Most AI memory layers have a hidden assumption baked so deep that nobody states it out loud: everything in the store is true with confidence 1.0. A user says something once, it gets written, and from then on the agent treats it as certain fact, forever, with no way to express doubt and no way to forget.

That assumption is fine until the first wrong thing gets in. And in any real system, wrong things get in: a misheard transcript, a sarcastic remark taken literally, a preference the user has since changed. The moment one of those lands in a store that only knows the value 1.0, you have a confidently-stated lie that the agent will repeat until you manually delete the row. There is no graceful degradation, because the model has no concept of how sure it is.

The two failure modes of binary memory

Treating memory as a set of true/false rows produces two opposite failures, and you will hit both.

Over-confidence. A single mention becomes gospel. "I'm thinking about going vegetarian" gets stored as "user is vegetarian," and three months later the agent is still refusing to suggest a steakhouse. The system cannot distinguish "the user firmly told me this five times" from "the user mentioned it once, hedged."
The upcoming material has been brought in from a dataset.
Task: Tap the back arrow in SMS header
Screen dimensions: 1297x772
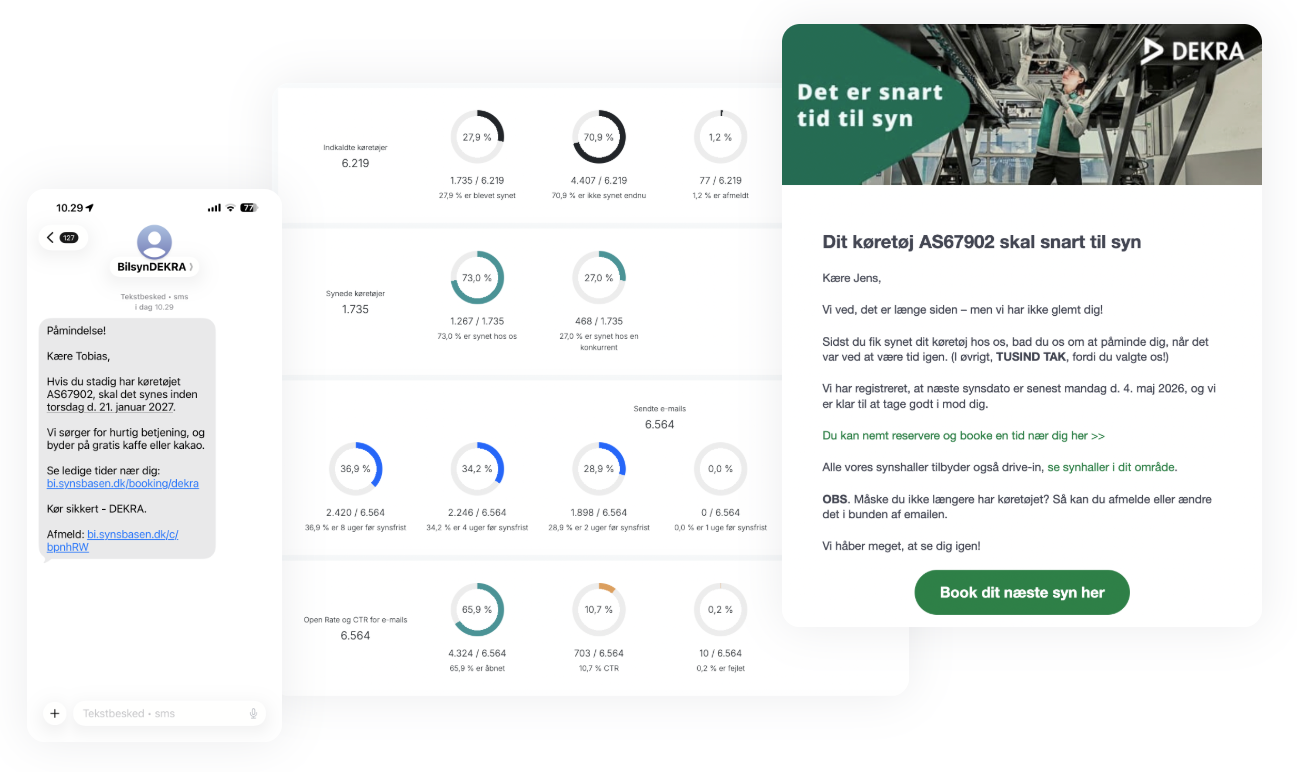Action: point(51,238)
Permanence. Facts never expire. People change jobs, cities, partners, and preferences. A store with no decay keeps asserting last year's truth with this year's confidence. The longer your agent runs, the more of its "knowledge" is quietly stale, and nothing in the data tells you which parts.
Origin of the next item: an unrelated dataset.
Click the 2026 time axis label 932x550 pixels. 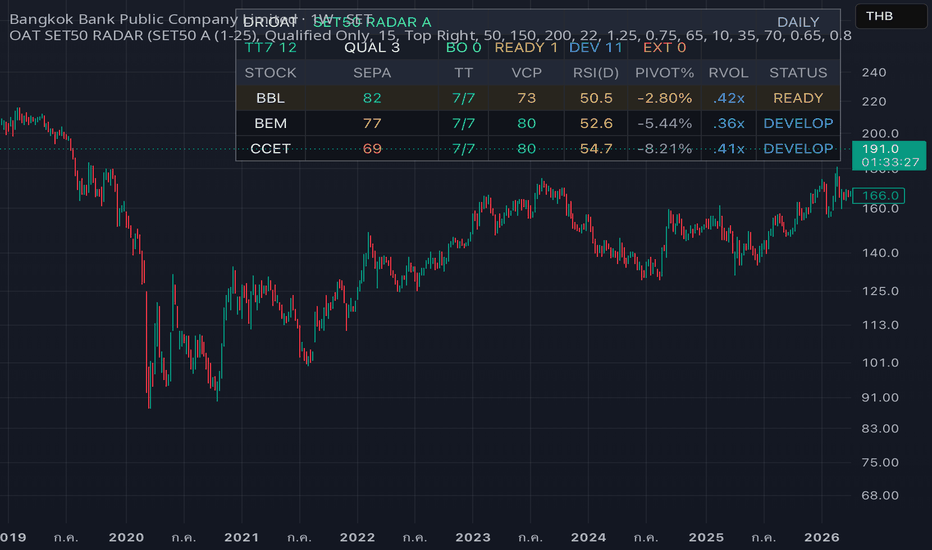click(x=821, y=538)
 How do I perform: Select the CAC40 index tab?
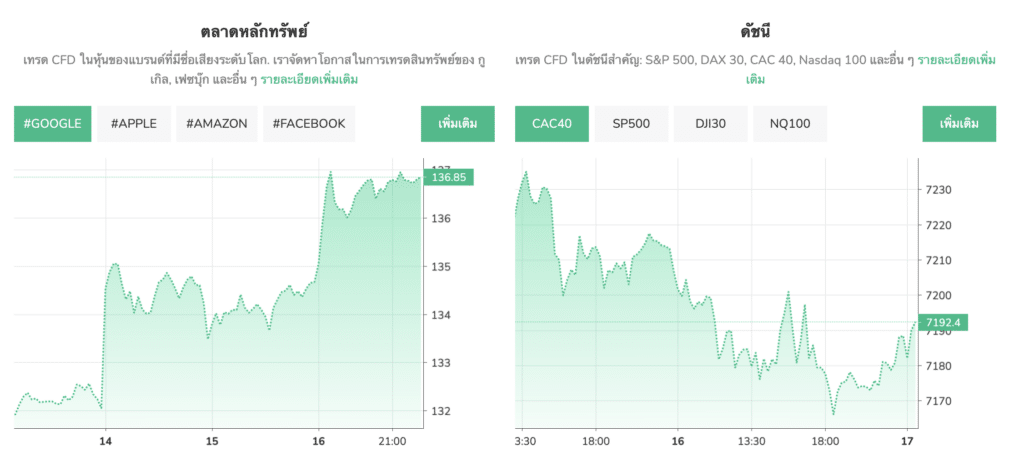(x=552, y=124)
Both failures come from the same root: a fact is not a boolean. A fact is a belief with a confidence that should move as evidence arrives and fade when evidence stops.
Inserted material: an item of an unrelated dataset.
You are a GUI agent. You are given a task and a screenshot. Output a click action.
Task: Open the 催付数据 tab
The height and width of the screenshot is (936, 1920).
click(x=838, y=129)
Model each fact as a Beta distribution

There is a clean, cheap way to represent "how sure am I" that has been standard in statistics for a century: the Beta distribution. You track two numbers per fact, alpha and beta, loosely "evidence for" and "evidence against." The confidence is just alpha / (alpha + beta).

The open-source speech-act-memory-gate ships this as a small trust model alongside the ingest gate. A new belief starts at Beta(2, 2):

import { newBelief, confirm, contradict, confidence } from "speech-act-memory-gate";

let b = newBelief();   // confidence 0.5 — genuinely unsure, NOT 1.0
confidence(b);         // 0.5

That starting value of 0.5 is the whole philosophy in one number. A fact mentioned exactly once is a coin flip, not a certainty. Compare this to the implicit model in extract-then-store stores, where the first observation pegs confidence to 1.0 and there is nowhere left to go.

Evidence moves the number

When the user restates a fact, you confirm it. When they deny or correct it, you contradict it. The numbers shift accordingly:

let b = newBelief();          // 0.5
b = confirm(b);               // user restated it
confidence(b);                // 0.75 — more sure

b = contradict(b);            // user denied it
confidence(b);                // drops sharply

Notice the design choice in the README's numbers: a contradiction counts more than a confirmation. This asymmetry is deliberate and it matters. Being told "no, that's wrong" is much stronger evidence than yet another casual agreement. A memory system that weighs them equally is slow to correct its own mistakes, which is exactly when speed matters most. When a user bothers to correct your agent, they have already noticed it is wrong; the system should believe them fast.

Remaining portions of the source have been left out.